Substrates are defined as those peptides showing more than 3-fold change in iTRAQ signal after 60 s.

Several putative substrates of MT-SP1 may be of functional interest. We observe multiple cuts in the bait loop of the protease inhibitor α-2 macroglobulin (A2M), consistent with apparent A2M inhibition in peptide experiments (Fig. S2 and SI Text). Two cleavages in complement C3, located in the C3a anaphylotoxin domain, are also of interest. Free C3a is a potent mediator of inflammation, whose function requires key C-terminal amino acids (22). Interestingly, these residues are removed by one of the two observed cleavages. Whereas our data cannot distinguish whether this cleavage occurs in free C3a or in intact C3, it is an intriguing observation, suggesting the possibility that cell-surface MT-SP1 has the ability to inactivate C3a and reduce inflammatory response.

N termini that increase in abundance after addition of MT-SP1 are not necessarily direct substrates of the protease. MT-SP1 is known to activate uPA (39), which may process other proteins, or activate plasmin, leading to further indirect proteolysis. We detect several cleavages after lysine residues in fibrinogen Aα that could result from either direct cleavage by MT-SP1 or indirect cleavage through plasmin activation (Table 2). In addition, we detect evidence of rapid aminopeptidase processing following MT-SP1 cleavage of a single site in A2M. Cleavage after R704 in A2M is consistent with the known sequence preferences of MT-SP1. However, we also find cleavages after V705 and G706. These are expected to be poor substrates of MT-SP1 and are unlikely to be cleaved at the same rate as R704. More likely, this terminus is subject to rapid aminopeptidase processing after exposure by MT-SP1 cleavage. This observation is consistent with an active interplay between endo- and exoproteases in blood.

Conclusion

Here we have described a method for labeling and enrichment of N-terminal peptides from proteins in blood serum and plasma, allowing us to identify the sequences of the sites of proteolytic action in blood. We discovered many N termini corresponding to known biological processes. In addition, over half of the N termini we found have not been reported in protein databases. Some of these cuts may represent biologically significant substrates for blood proteases, whereas others may be cleavages that occur during sample collection and storage. These results may impact the choice of representative peptides for MS-based quantification of blood proteins; we identify protease-sensitive species that could introduce significant variability if they were used for this purpose. We also have demonstrated the utility of N-terminal labeling to identify substrates of proteases acting in blood. We anticipate using this method, particularly in combination with sensitive label-free quantification approaches, as a means to rapidly profile the actions of proteases in blood, ranging from endogenous blood coagulation and tissue surface proteases to pathogen-associated enzymes.

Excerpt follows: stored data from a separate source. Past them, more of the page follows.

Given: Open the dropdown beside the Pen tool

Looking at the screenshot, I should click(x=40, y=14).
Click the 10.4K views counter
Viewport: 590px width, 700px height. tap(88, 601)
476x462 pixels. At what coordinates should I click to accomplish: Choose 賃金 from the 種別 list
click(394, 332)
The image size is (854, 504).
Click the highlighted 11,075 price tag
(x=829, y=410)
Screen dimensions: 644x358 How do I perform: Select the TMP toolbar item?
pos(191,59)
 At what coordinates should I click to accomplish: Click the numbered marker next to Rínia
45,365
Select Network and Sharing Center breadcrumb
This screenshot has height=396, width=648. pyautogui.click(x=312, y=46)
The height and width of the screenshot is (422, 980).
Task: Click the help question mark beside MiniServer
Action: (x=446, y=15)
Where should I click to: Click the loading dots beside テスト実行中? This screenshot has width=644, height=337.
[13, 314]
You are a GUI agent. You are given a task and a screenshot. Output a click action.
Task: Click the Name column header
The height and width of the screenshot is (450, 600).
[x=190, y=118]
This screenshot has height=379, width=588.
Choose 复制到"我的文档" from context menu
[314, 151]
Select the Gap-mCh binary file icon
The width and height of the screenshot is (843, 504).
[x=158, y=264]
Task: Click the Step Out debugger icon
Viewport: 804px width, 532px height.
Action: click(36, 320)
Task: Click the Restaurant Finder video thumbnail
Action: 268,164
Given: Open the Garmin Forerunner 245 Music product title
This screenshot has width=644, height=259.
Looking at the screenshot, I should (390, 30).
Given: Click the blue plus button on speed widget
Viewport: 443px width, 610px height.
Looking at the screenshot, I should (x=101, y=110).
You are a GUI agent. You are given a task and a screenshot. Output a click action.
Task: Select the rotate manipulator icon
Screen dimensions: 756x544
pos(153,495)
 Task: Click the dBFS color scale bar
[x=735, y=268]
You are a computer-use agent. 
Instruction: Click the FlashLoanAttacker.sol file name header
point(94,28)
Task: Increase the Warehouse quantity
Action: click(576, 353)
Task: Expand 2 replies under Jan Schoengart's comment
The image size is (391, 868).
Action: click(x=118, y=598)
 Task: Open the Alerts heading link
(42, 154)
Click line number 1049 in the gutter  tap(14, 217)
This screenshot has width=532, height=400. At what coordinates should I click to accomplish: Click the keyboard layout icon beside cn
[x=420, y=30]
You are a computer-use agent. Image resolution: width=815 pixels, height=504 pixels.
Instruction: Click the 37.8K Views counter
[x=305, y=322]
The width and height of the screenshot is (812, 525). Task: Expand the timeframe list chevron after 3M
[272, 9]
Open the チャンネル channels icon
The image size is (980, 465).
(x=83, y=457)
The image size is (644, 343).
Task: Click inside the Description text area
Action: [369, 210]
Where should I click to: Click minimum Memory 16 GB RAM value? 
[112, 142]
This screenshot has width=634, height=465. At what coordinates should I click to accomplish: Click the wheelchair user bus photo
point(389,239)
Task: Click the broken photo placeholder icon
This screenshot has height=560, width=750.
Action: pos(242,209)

N-terminal peptide isolation should simplify blood proteome digests by enriching for one or a few peptides per protein. Whereas this may reduce the sensitivity for detecting certain proteins, such as those with N-terminal peptides that perform poorly in the mass spectrometer or are too short for reliable database matching, it likely has advantages for discovery of biomarkers associated with proteolytic processes. It selects for a suite of analytes that can be monitored by sensitive MRM methods, potentially without the need to enrich each individual analyte peptide by immunoaffinity methods. We believe that the application of this method holds promise for future biomarker candidate discovery.

Materials and Methods

Materials.

Details of materials used in this study may be found in SI Text.

Sample Labeling and Workup.

Samples (2 mL) were biotinylated with subtiligase and peptide ester for 60 min at room temperature. Proteins were reduced, alkylated with iodoacetamide, captured on immobilized streptavidin, digested with trypsin, and released from the resin with TEV protease. Additional details of the labeling and workup are provided in SI Text.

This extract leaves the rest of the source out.